In the entries below, find the line with "Where should I" and the line with "Given: Click the"; copy them and every line between them exactly, but not the pictures.

⟨

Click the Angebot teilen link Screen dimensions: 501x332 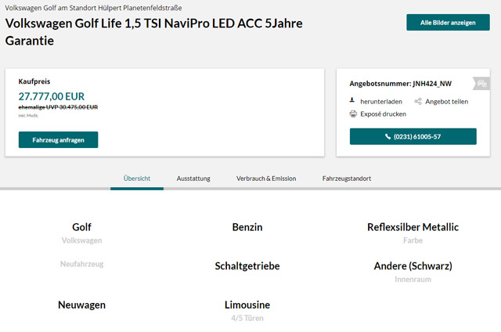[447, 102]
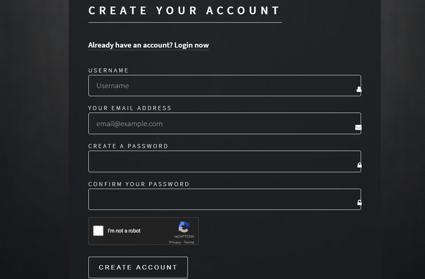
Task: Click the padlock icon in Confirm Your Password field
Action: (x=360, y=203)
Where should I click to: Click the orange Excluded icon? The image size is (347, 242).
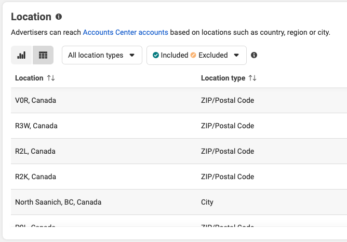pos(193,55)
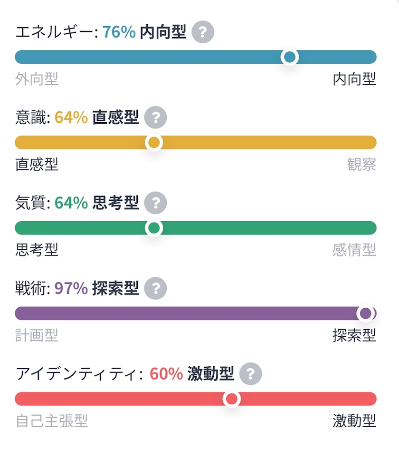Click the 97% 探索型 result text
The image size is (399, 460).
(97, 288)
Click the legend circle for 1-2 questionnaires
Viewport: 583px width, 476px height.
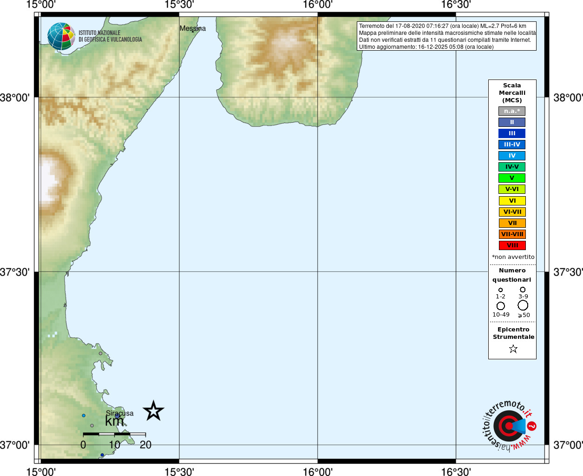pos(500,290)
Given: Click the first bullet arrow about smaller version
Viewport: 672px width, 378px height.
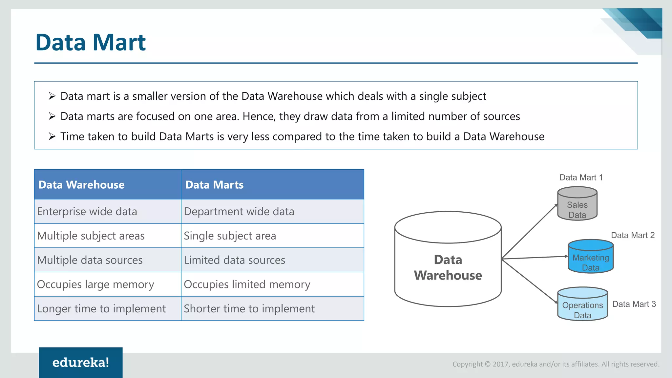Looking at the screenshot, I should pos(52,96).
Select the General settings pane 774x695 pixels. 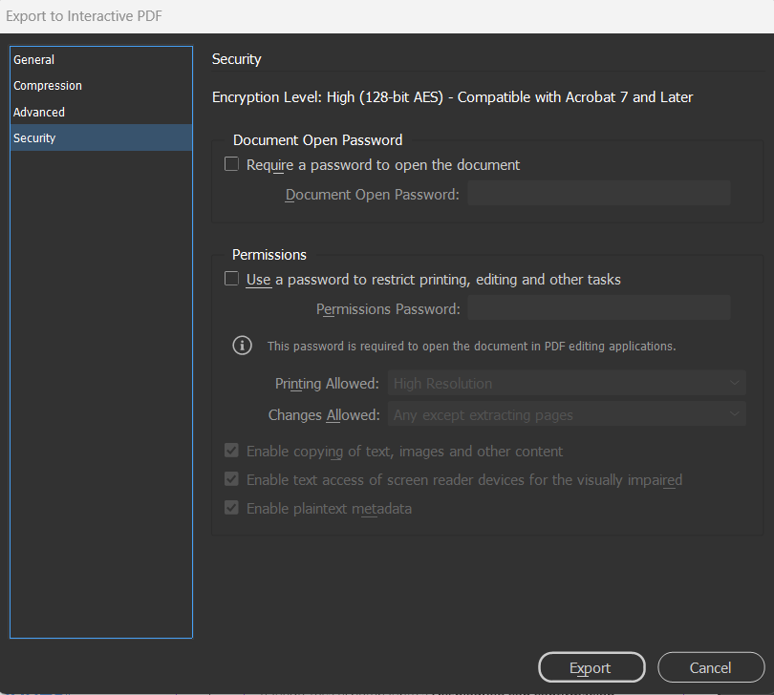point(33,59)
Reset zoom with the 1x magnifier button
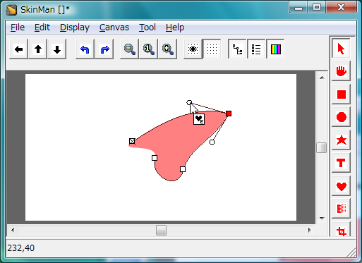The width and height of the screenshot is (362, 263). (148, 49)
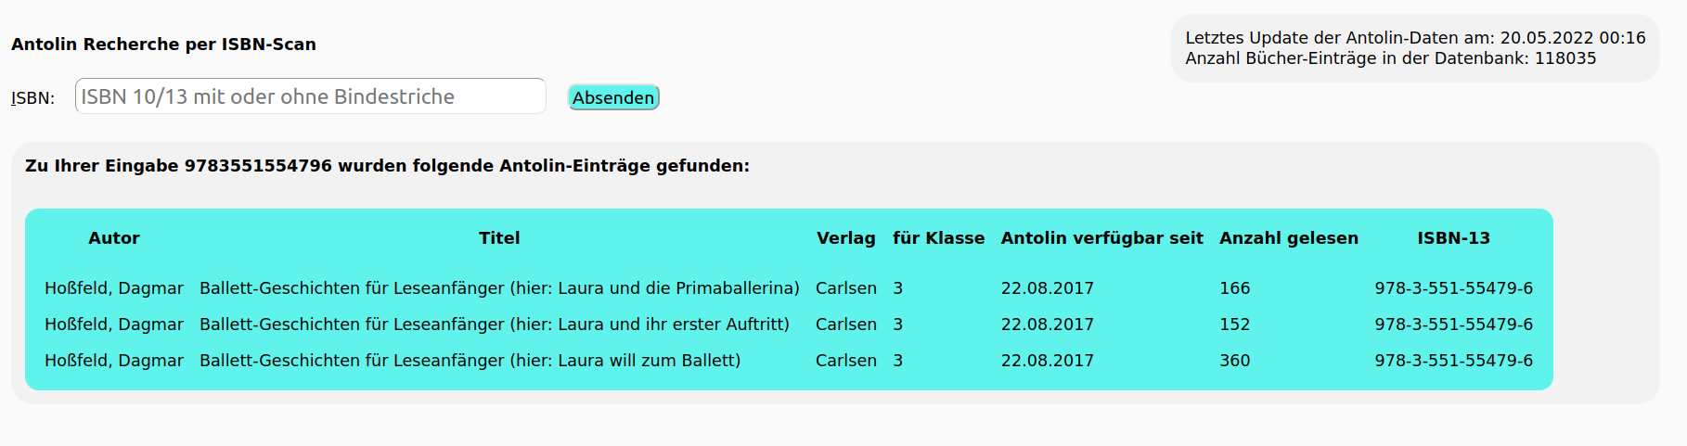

⟩

__Output below__
Where should I click to: Click the orange Excluded icon? The image size is (347, 242).
pos(193,55)
Click the 97% 探索型 result text
The image size is (399, 460).
(97, 288)
Click the legend circle for 1-2 questionnaires
Viewport: 583px width, 476px height.
pos(500,290)
Given: Click the first bullet arrow about smaller version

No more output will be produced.